Pendant que tu te rassures avec ta vision tronquée de la nature humaine. Pendant que tu mets le blâme sur les victimes. Pendant que tu leur répètes comment se mettre à l’abri. Pendant que tu célèbres ton existence sans harcèlement, sans attouchement et sans agression. Pendant que tu contemples ta supposée force dans le miroir. Tu fermes les yeux sur leur douleur. Sur leur propre incompréhension d’avoir subi de tels sévices. Sur la surprise de se savoir victimes. Peu importe leur genre, leur taille, leur poids, leur habillement et leurs habiletés d’autodéfense physique ou verbale.

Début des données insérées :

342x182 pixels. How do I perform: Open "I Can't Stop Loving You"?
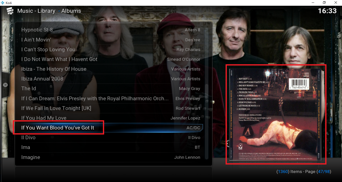coord(48,50)
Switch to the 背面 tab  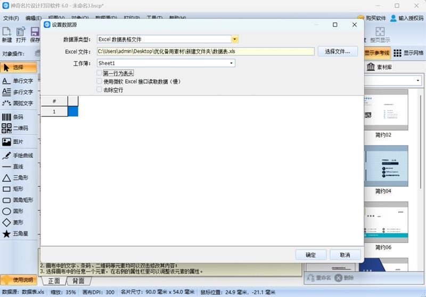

Tu ignores que les supposés compliments chargés de vulgarité peuvent nous couper la voix. Tu ne sais pas que la main qui écrase un sexe, un cul ou un sein peut nous empêcher de bouger. Tu ne comprends pas que la société malade dans laquelle on vit inscrit dans notre cerveau une forme de honte et de culpabilité qui nous pousse à tapir cette expérience dans la noirceur de notre mémoire. Tu ne vois pas que le système de justice déconnecté du réel freine les personnes qui voudraient dénoncer. Tu ne prends pas conscience que les victimes n’ont pas besoin d’entendre à quel point ta personnalité t’a toujours sauvé.e. Elles veulent simplement être accueillies, écoutées et consolées.